[Records of locating words and elements]
»»

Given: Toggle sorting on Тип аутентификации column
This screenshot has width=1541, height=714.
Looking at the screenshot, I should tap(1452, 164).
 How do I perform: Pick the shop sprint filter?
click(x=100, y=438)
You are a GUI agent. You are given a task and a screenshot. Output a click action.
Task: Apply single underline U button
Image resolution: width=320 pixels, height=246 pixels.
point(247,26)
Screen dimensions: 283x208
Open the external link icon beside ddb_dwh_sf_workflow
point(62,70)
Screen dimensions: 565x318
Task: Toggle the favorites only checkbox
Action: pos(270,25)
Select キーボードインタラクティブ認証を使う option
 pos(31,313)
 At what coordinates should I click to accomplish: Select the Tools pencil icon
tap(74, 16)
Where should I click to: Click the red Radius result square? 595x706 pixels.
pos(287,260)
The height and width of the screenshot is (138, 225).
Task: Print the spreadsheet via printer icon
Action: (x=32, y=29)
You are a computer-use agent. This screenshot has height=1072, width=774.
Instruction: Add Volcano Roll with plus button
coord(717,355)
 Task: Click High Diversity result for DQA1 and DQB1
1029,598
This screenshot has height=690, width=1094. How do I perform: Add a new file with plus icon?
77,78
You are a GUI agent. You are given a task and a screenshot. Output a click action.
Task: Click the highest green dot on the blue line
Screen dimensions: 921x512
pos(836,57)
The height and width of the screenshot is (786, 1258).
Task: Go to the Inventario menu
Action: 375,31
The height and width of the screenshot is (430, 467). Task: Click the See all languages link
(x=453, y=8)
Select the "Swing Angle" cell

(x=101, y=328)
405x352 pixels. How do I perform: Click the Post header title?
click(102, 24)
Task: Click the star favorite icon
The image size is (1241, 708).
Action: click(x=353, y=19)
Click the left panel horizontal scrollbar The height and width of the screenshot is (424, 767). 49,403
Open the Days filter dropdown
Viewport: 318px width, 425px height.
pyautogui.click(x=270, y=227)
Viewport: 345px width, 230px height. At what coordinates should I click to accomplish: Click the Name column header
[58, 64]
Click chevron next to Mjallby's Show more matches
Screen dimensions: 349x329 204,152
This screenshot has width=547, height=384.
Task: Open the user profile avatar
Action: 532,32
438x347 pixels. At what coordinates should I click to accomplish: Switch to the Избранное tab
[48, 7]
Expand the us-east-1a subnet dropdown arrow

««

WHAT IS REQUIRED
Render every line of the rows above as a Markdown table with two columns, "Number" and "Line," giving each line a sequential number and omitting blank lines.

RESPONSE TO THIS EXERCISE
| Number | Line |
|---|---|
| 1 | Given: Toggle sorting on Тип аутентификации column |
| 2 | This screenshot has width=1541, height=714. |
| 3 | Looking at the screenshot, I should tap(1452, 164). |
| 4 |  How do I perform: Pick the shop sprint filter? |
| 5 | click(x=100, y=438) |
| 6 | You are a GUI agent. You are given a task and a screenshot. Output a click action. |
| 7 | Task: Apply single underline U button |
| 8 | Image resolution: width=320 pixels, height=246 pixels. |
| 9 | point(247,26) |
| 10 | Screen dimensions: 283x208 |
| 11 | Open the external link icon beside ddb_dwh_sf_workflow |
| 12 | point(62,70) |
| 13 | Screen dimensions: 565x318 |
| 14 | Task: Toggle the favorites only checkbox |
| 15 | Action: pos(270,25) |
| 16 | Select キーボードインタラクティブ認証を使う option |
| 17 |  pos(31,313) |
| 18 |  At what coordinates should I click to accomplish: Select the Tools pencil icon |
| 19 | tap(74, 16) |
| 20 | Where should I click to: Click the red Radius result square? 595x706 pixels. |
| 21 | pos(287,260) |
| 22 | The height and width of the screenshot is (138, 225). |
| 23 | Task: Print the spreadsheet via printer icon |
| 24 | Action: (x=32, y=29) |
| 25 | You are a computer-use agent. This screenshot has height=1072, width=774. |
| 26 | Instruction: Add Volcano Roll with plus button |
| 27 | coord(717,355) |
| 28 |  Task: Click High Diversity result for DQA1 and DQB1 |
| 29 | 1029,598 |
| 30 | This screenshot has height=690, width=1094. How do I perform: Add a new file with plus icon? |
| 31 | 77,78 |
| 32 | You are a GUI agent. You are given a task and a screenshot. Output a click action. |
| 33 | Task: Click the highest green dot on the blue line |
| 34 | Screen dimensions: 921x512 |
| 35 | pos(836,57) |
| 36 | The height and width of the screenshot is (786, 1258). |
| 37 | Task: Go to the Inventario menu |
| 38 | Action: 375,31 |
| 39 | The height and width of the screenshot is (430, 467). Task: Click the See all languages link |
| 40 | (x=453, y=8) |
| 41 | Select the "Swing Angle" cell |
| 42 | (x=101, y=328) |
| 43 | 405x352 pixels. How do I perform: Click the Post header title? |
| 44 | click(102, 24) |
| 45 | Task: Click the star favorite icon |
| 46 | The image size is (1241, 708). |
| 47 | Action: click(x=353, y=19) |
| 48 | Click the left panel horizontal scrollbar The height and width of the screenshot is (424, 767). 49,403 |
| 49 | Open the Days filter dropdown |
| 50 | Viewport: 318px width, 425px height. |
| 51 | pyautogui.click(x=270, y=227) |
| 52 | Viewport: 345px width, 230px height. At what coordinates should I click to accomplish: Click the Name column header |
| 53 | [58, 64] |
| 54 | Click chevron next to Mjallby's Show more matches |
| 55 | Screen dimensions: 349x329 204,152 |
| 56 | This screenshot has width=547, height=384. |
| 57 | Task: Open the user profile avatar |
| 58 | Action: 532,32 |
| 59 | 438x347 pixels. At what coordinates should I click to accomplish: Switch to the Избранное tab |
| 60 | [48, 7] |
| 61 | Expand the us-east-1a subnet dropdown arrow |